艦内教授役の試験は、年齢21歳以上40歳以下で行状正しく、読書(国史略、日本外史、輿地誌略)・筆学・算術数学代数学幾何学)等を詳らかに教授し得る者を要するとした。これは上等の試験法になるのでたとえ落第したとしても一技所長ある者はそれぞれ能に応じ艦内教授役介等の相当の職に採用することができた[177]
警吏、警吏補
警吏は、艦内を巡視し、諸員の勤惰及び不慮の災害等、総てこれらに属する一切のことを監視することを掌る。警吏補の職掌は警吏に亜ぐ[181]

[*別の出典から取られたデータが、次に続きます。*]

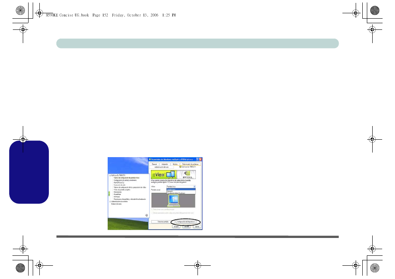This screenshot has height=279, width=395.
Task: Click the laptop display number 1 icon
Action: tap(173, 200)
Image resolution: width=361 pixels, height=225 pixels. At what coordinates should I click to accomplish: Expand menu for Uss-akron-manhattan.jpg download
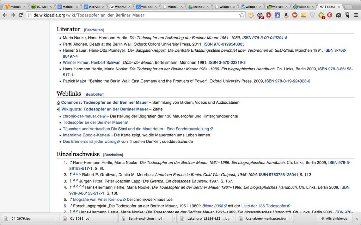[292, 219]
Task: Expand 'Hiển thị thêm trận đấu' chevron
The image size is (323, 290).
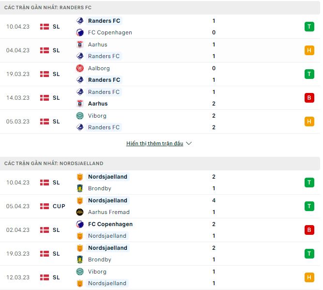Action: (x=189, y=144)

警吏の試験は、年齢25歳以上40歳以下でかつて陸海軍兵士あるいは巡査・邏卒等に勤仕していた者であって行状正しく、殊に才智があっておよそ読書・筆学・算術に達し、平常往復の文を綴るに差し支えなきを得る者を要するとした。これは上等の試験法になるのでたとえ落第したとしても一技所長ある者はそれぞれ能に応じ警吏補等の相当の職に採用することができた[177]
筆生
一等筆生(いっとうひっせい[133])は、船艦の事務に属する諸般の往復文書等、書記一切のことを管掌する。二等筆生・三等筆生の職掌は一等筆生に亜ぐ[182]
掌砲上長、掌砲長、掌砲次長、掌砲長属
掌砲上長は、砲礮に属する一切の事務を管掌する。即ちその破損を補い不足を充しかつこれを保存するに注意する等は専らこの官の掌ることろになる。掌砲長・掌砲次長の職掌は掌砲上長に亜ぐ。掌砲長属の職掌は、長の命を受け砲礮一切の事務を処弁する[183]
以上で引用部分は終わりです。